I've never met Ron but have talked to Kelly several times and follow her on Facebook. She has great perspective and (thank, God!) a sense of humor, but she got serious when talking about their new No Such Thing As a Bully program:

What inspired you to create your own bullying prevention program?

When I was a brand new social worker, I was asked by 20 sets of parents to advocate for their children, who they felt were being bullied by an adult in the school. What I lived for the next two years astounded me. I saw bully actions in every level of the school, from students, to adults, to bureaucracy, to government. I saw a lack of skills like listening, problem solving, negotiating, empathizing, and understanding. It made me realize that we can't focus a resolution to bullying on what we think kids need to learn. Walk away, ignore and tell someone....those are tools that only work if the adults around children have a certain skill set. I saw the need for a program that was not only comprehensive, but also easy to use and integrate into every day life.


What is at the core of the program?

The bystander is at the core of this program. Which means every child. When I talk to students I don't seek to find out who the 'bullies' and the 'victims' are. I seek to encourage children to become strong bystanders. I tell them, "It doesn't matter if you've used bully actions, or been on the receiving end of bully actions.
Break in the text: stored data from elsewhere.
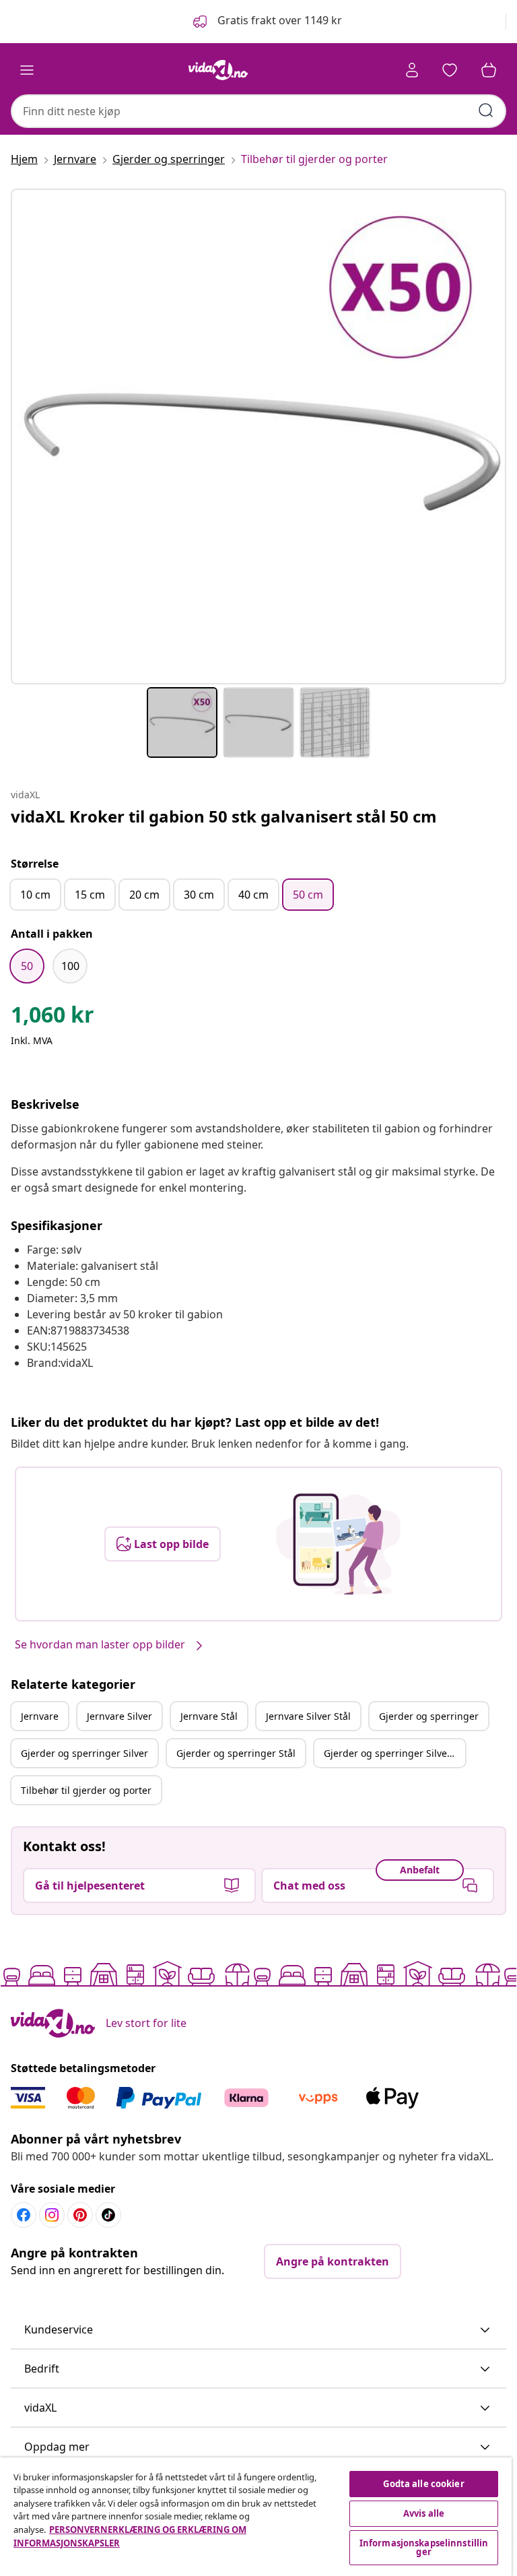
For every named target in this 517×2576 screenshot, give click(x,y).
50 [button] (27, 966)
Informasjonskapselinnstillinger (424, 2547)
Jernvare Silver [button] (119, 1716)
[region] (256, 2516)
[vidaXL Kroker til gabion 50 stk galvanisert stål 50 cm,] (258, 436)
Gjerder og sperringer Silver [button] (84, 1753)
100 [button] (70, 966)
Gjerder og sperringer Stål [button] (236, 1753)
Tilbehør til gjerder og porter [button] (86, 1790)
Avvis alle (423, 2513)
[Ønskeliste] (449, 70)
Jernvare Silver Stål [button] (308, 1716)
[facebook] (23, 2215)
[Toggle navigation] (27, 70)
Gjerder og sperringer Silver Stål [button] (394, 1753)
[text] (52, 1018)
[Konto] (411, 70)
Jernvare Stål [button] (209, 1716)
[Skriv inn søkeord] (486, 110)
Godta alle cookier (423, 2484)
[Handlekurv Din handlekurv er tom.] (489, 70)
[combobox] (258, 111)
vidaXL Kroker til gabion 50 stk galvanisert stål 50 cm (224, 816)
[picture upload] (338, 1544)
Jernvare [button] (40, 1716)
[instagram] (52, 2215)
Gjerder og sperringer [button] (429, 1716)
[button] (266, 21)
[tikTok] (108, 2215)
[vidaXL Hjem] (218, 70)
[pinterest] (80, 2215)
It's time for a clean start. You are all BYSTANDERS, and I'm going to teach you how to be good bystanders. The program is about skill building, self knowledge and self regulation. When we (adult AND child) can recognize a bully action and feel strong enough to step up and say "Hey, it's not okay to treat (her, him, me) like that", then we're well on the way to solving the problem. The other core part of the program is skillbuilding. When anyone is able to communicate well, manage their fight or flight reaction, balance their thinking and build their own confidence then they are less likely to use bully actions or victim responses, and more able to stand up for others.


What are students getting from it and were you surprised by anything that came out of the program that you didn't expect?

I've been planning really well for this, so there aren't too many surprises, but there are a lot of things that I love. When we piloted our first Community Immersion (a whole week in a school!), the kids were incredible. I love the girl that came up to me and said "Look! Here is my list of 30 ways that I'm going to use the anxiety equation!" I loved teaching for three days, and then hearing the bullying prevention team that was being created use the words "bully action" and create role plays that focused on being a great bystander - without my help. I loved the final assemblies where hands went up and up and up about what they'd learned over the week. I loved hearing children say "I don't have to believe the negative things I think about myself." The screaming applause at the end - THAT was a surprise. I appreciated that for myself because it meant they liked me, but I appreciated it even more because it meant that the kids accepted and needed the material.

And best of all, in follow-up with the school, I know the material is being incorporated into the classrooms, the lessons plans, and one-on-one with students. The solution isn't in the one time appearances. It's in our every day.

So true, Kelly. IT'S IN OUR EVERY DAY.